Climatic anomalies pose severe challenges for decision makers and resource managers to mount effective responses in a timely manner. This is a particularly significant problem with respect to gradually developing anomalies such as droughts. The goal of this project is to determine the importance of climatic forecasts to individual, state, and private sector planning and management through a retrospective assessment of drought responses in Oklahoma in 1996. Specifically, the impact of the drought on the wheat crop, and the possibility that predictive information might have reduced some of the losses, is examined.

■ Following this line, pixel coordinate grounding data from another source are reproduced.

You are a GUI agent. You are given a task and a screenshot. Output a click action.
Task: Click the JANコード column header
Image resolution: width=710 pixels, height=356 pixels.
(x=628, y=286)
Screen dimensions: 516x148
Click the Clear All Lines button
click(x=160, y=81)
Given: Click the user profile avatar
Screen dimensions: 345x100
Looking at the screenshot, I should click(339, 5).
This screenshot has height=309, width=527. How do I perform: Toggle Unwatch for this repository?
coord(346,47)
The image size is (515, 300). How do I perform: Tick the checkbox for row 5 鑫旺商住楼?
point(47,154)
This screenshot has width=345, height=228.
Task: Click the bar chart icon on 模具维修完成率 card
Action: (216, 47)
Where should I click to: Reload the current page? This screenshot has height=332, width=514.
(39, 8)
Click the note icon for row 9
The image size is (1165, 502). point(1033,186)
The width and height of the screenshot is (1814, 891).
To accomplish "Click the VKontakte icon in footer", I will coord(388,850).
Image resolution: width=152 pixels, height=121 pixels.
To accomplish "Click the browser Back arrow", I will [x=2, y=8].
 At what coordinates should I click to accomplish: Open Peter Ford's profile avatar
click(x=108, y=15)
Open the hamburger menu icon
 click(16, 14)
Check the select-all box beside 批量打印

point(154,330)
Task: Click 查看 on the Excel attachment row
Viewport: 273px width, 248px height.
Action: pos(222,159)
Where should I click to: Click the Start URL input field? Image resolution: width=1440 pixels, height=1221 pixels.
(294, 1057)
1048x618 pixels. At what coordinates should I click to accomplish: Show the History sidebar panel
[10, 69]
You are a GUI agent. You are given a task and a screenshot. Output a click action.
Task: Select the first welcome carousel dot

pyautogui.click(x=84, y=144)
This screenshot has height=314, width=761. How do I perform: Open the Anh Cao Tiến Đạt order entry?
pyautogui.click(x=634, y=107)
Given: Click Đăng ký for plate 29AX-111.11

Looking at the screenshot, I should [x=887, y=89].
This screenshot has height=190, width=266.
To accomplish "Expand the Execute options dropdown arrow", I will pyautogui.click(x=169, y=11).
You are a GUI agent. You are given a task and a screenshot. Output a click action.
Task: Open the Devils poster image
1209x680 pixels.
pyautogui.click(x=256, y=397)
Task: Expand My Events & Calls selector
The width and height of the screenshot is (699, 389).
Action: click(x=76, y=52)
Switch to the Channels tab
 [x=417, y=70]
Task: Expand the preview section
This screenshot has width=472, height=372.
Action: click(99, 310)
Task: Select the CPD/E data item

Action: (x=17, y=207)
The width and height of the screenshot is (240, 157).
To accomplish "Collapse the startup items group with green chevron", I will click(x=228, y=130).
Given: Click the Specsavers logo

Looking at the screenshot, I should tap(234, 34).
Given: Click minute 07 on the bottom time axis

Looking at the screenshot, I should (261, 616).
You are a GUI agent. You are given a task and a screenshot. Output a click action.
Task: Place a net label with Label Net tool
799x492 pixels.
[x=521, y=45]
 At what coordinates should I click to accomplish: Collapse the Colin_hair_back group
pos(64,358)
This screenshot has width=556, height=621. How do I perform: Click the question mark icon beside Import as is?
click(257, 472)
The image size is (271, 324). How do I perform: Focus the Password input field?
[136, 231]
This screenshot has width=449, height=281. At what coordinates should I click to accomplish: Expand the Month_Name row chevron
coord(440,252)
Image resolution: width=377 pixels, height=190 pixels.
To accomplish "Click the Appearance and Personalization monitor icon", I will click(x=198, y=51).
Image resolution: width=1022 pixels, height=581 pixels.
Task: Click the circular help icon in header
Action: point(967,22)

This is accomplished through a combined modeling approach using data from the Oklahoma Mesonet, a point-process precipitation model, and the CERES-Wheat Model operating under the Decision Support System for Agrotechnology Transfer (DSSAT). The DSSAT model takes into account an extensive range of soil, climatic, and plant physiological variables, as well as cropping patterns to predict the yield for the wheat crop. This model was run by incorporating climatic information for 1995-6, along with a range of information based on the historical climate of the area. Thus, the model was first run using actual data from 1995-6 through Jan. 1, and then was run repeatedly using the type of climatic conditions that might be found from Jan 1 to June 1. The DSSAT model was run using data from 1995-96 until Jan. 7, and a series of runs using the range of climatic possibilities from Jan. 7 to June 1, etc. The results show the range of potential outcomes, as represented by a series of box plots. The results also illustrate the point at which all possible climatic outcomes were predicting a significantly low wheat yield. Based on anecdotal evidence of the 1995-6 drought, which suggested that farmers who planted at different times experiences different yields, the model was run based on different planting dates. Results indicate that there is indeed a noticeable difference in the modeled wheat yields given the different planting dates.
Combined with a point-process precipitation model, this approach produces information regarding the likelihood of extreme precipitation events and their impact of crop yield. The information provided by this approach can provide a powerful tool to decision makers during periods of drought or other climatic extremes.